The researchers demonstrate the scale of the problem, in particular through the example of missiles. Due to their scarcity, the intensity of shelling is being reduced. Cheaper but less effective Iranian drones are being used more frequently. Some missiles, of which the army has a larger stock, are used for purposes other than their intended use, and new missiles are sometimes sent directly to the front lines instead of being stored.
However, the report’s authors conclude that the impact of sanctions could be more significant if additional measures are implemented.
First, coordination between members of the sanction coalition and third countries needs to be improved. A unified list of dual-use products should be established. Currently, according to the report's authors, there are discrepancies even at the level of the European Union. Customs authorities should either engage in regular information exchange directly or upload statistics to an independent database (such as Export Genius). Researchers and experts should also have access to this data.
Second, the report's authors suggest imposing additional sanctions on the Russian banks that facilitate imports. They also call for the active implementation of secondary sanctions against organisations in third countries, as set out in the 11th EU sanctions package.
Third, they propose that a share of the responsibility should fall on the major global manufacturers who possess sufficient resources to minimise the supply of their products to Russia but have not yet had the incentive to do so. Authorities should assist small and medium-sized companies that lack the necessary resources.

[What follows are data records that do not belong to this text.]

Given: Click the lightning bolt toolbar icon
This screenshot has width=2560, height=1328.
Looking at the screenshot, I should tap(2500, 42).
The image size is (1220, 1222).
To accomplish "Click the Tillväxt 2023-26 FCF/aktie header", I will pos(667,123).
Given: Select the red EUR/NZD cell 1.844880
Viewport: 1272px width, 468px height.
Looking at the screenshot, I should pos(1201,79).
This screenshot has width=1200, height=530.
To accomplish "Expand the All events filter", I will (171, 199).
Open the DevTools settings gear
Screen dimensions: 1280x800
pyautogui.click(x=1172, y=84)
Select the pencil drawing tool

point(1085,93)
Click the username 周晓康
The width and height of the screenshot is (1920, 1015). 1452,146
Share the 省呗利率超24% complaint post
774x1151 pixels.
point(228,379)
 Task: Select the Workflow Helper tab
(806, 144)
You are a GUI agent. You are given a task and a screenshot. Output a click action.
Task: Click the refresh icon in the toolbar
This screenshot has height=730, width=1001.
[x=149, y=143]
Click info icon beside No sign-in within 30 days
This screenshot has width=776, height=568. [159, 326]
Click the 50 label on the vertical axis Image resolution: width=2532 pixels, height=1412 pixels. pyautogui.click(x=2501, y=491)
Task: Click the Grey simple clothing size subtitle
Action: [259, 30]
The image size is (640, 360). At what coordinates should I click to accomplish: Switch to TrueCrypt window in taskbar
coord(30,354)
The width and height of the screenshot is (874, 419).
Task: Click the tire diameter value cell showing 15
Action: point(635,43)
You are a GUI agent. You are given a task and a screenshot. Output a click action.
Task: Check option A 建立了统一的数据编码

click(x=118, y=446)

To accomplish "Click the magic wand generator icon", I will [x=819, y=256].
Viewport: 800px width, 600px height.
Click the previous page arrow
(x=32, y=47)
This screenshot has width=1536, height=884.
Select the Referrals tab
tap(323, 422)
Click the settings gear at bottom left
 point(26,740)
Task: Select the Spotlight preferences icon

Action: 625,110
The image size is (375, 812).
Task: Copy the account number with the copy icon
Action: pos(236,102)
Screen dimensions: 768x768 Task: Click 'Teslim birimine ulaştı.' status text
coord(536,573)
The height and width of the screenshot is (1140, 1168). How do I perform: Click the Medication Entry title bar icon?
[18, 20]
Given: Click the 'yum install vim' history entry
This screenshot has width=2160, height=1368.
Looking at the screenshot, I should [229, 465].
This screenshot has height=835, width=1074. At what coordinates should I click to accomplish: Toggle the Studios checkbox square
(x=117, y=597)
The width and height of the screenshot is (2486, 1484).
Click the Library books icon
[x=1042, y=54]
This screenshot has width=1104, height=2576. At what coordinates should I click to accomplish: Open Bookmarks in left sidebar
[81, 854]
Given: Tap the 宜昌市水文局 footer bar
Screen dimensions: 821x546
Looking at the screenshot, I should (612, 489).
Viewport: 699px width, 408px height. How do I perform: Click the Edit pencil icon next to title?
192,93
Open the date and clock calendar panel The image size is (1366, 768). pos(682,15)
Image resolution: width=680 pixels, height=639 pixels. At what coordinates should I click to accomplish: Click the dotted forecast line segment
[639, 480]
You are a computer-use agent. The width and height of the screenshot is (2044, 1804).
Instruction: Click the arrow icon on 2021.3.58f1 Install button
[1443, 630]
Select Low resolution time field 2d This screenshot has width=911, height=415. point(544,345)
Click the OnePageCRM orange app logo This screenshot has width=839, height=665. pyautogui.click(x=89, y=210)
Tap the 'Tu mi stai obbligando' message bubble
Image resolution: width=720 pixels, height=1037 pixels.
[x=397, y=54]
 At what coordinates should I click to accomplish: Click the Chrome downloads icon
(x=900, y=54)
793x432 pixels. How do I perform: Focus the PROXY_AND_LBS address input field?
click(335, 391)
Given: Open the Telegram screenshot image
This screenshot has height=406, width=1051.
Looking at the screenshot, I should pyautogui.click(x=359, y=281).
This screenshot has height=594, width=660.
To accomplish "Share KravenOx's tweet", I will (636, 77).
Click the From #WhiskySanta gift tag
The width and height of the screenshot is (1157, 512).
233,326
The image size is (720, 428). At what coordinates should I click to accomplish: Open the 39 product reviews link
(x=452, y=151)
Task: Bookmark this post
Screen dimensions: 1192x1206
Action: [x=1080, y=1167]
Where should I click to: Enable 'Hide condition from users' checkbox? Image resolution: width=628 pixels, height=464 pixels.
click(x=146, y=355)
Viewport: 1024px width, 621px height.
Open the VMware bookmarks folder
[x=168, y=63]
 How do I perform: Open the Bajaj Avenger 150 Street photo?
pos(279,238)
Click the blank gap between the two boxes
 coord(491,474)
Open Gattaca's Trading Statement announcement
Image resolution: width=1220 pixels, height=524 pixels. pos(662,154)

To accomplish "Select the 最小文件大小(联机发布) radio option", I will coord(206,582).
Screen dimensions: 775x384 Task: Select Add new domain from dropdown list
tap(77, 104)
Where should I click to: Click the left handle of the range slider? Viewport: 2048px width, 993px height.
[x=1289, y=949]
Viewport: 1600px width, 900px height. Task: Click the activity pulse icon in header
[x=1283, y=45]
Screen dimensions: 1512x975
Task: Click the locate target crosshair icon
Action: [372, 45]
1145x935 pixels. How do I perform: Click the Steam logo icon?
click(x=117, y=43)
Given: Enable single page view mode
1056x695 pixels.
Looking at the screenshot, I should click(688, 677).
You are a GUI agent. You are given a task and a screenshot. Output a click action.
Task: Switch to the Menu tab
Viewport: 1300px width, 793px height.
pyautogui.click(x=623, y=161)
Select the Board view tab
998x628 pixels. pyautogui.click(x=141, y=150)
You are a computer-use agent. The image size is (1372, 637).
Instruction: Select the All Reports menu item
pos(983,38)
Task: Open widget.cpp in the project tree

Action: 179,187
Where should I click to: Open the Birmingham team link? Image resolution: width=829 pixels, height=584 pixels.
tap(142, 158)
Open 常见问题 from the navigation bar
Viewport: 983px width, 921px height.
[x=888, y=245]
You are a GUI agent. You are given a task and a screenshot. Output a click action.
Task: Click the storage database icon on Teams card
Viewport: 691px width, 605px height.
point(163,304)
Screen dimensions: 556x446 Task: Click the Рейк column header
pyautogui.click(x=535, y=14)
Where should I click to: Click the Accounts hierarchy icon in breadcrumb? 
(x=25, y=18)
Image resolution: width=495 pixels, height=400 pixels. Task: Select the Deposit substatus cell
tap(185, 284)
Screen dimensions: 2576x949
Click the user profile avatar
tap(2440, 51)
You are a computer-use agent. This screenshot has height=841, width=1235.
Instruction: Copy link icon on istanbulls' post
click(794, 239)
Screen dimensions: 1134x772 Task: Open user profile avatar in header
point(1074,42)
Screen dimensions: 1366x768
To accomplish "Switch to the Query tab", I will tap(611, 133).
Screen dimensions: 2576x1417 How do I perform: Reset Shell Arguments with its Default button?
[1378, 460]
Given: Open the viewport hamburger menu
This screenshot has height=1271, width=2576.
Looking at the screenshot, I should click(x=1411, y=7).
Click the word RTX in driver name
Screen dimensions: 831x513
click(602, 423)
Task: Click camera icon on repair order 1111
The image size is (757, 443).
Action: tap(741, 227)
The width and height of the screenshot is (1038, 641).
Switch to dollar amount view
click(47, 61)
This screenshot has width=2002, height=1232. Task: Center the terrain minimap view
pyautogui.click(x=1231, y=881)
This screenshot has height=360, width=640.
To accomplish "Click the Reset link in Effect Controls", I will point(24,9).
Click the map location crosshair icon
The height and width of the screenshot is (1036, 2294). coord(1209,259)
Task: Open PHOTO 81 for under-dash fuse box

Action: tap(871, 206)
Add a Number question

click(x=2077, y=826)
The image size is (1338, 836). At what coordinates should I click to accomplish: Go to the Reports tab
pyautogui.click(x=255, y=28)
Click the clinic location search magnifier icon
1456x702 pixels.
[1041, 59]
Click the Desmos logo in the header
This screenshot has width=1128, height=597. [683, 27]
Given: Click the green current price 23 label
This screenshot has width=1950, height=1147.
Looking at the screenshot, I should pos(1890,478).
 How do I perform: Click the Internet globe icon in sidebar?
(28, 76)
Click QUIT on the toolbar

Thus, the sanction war, like the real war, has entered its protracted phase, and its success will depend on how effective and careful the Western coalition’s strategy to combat 'grey' supplies is. Drastic actions against businesses in the global South may lead to increased tension between them and the West and may strengthen pro-Russian sentiments. In the most extreme case, the world may come close to a scenario of geo-economic fragmentation. Peripheral Chinese firms are likely to remain less vulnerable to Western pressure, as it is unlikely that supplies through them will be completely cut off. However, with the increasing capabilities of the Ukrainian army, even a reduction in these supplies will weaken the technological readiness of Russian forces, which at this stage will have an important, and possibly critical, impact on the course of military operations.